Other taxonomic characters appear to be important for characterising these groups. For example, Séret (1986) has shown that there are major differences in the chondrocranium between members of the subgroups. Similarly, species of Sinobatis have a relatively short and broad nasal curtain with rather small lateral lobes compared to the long, narrow, large-lobed curtain possessed by Springeria longirostris . More work is required to provide comprehensive definitions of the genera and assign presently unresolved taxa such as Anacanthobatis ori (Wallace, 1967) which, based on its chondrocranium, is unlikely to be congeneric with A. marmoratus .

A B Species.

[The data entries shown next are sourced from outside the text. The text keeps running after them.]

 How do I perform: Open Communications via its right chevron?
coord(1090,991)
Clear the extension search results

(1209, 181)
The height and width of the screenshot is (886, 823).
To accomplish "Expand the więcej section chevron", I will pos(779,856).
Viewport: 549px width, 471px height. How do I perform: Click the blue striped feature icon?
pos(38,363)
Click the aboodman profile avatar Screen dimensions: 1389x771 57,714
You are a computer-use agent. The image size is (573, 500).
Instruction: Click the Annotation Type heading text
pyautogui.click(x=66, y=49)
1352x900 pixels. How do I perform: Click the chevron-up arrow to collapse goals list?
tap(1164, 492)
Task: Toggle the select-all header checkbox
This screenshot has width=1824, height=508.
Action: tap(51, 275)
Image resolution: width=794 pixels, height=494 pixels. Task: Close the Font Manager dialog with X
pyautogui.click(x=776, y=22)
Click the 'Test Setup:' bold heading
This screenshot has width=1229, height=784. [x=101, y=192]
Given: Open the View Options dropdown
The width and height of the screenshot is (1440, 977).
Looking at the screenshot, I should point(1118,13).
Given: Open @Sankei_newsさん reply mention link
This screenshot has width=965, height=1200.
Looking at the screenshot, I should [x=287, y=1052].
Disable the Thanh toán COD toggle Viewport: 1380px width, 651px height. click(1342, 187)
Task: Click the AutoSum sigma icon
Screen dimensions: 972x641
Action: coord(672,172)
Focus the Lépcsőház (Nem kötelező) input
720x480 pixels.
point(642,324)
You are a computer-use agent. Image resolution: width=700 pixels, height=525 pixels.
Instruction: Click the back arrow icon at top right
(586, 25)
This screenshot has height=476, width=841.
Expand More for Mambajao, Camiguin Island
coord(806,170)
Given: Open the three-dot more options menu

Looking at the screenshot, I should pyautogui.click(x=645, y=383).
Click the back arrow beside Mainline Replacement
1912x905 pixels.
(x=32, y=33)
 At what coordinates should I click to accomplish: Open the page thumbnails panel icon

Sinobatis includes S. borneensis (Chan) (South China Sea and Taiwan), S. bulbicauda sp. nov. (eastern Indonesia and northwestern Australia, SE Indian Ocean), and S. filicauda sp. nov. (northeastern Australia, SE Pacific Ocean) based on observed adult clasper morphology, and provisionally includes S. melanosoma (East and South China Seas and Taiwan) and S. caerulea sp. nov. (northwestern Australia, SE Indian Ocean). The 317 mm TL, mature male holotype of Sinobatis borneensis (BMNH 1965.1.29.1) was collected in the South China Sea, north of Kuching, Borneo. Compared to other members of the genus, S. borneensis appears to be relatively small. An adolescent male examined from the nearby Philippines (MNHN 1997– 3321) had well-developed claspers and developing alar thorns at 253 mm TL. Chu et al.’s (1981) figure of the late adolescent male holotype of Springeria nahaiensis , also from the South China Sea, displays developing claspers and alar thorns at 295 mm TL, and is probably a juvenile of S. borneensis . Another larger male Philippine anacanthobatid (CSIRO H 4125–01) had undeveloped claspers at 382 mm TL. It is referable to Springeria melanosoma Chan from the South China Sea based on its dark dorsal and ventral coloration and black areas around the spiracles and orbits, body shape, and relatively well-developed caudal fin. Four large Sinobatis (455–594 mm TL, males still immature at 528 mm TL) collected from the Okinawa Trough and identified by Ishihara (1984) as S. borneensis are clearly too large for that species. Figures of a large adult male (MTUF 25001, 551 mm TL), and a larger female (MTUF 25004, 594 mm TL), are closer to S. melanosoma . Ishihara’s paper does not provide an expanded image of the adult claspers but these appear to be of the Sinobatis type with the spike and sentinel forming an angle of about 180° to each other when the clasper glans is everted. Further work is needed to resolve the alpha taxonomy of western North Pacific anacanthobatids.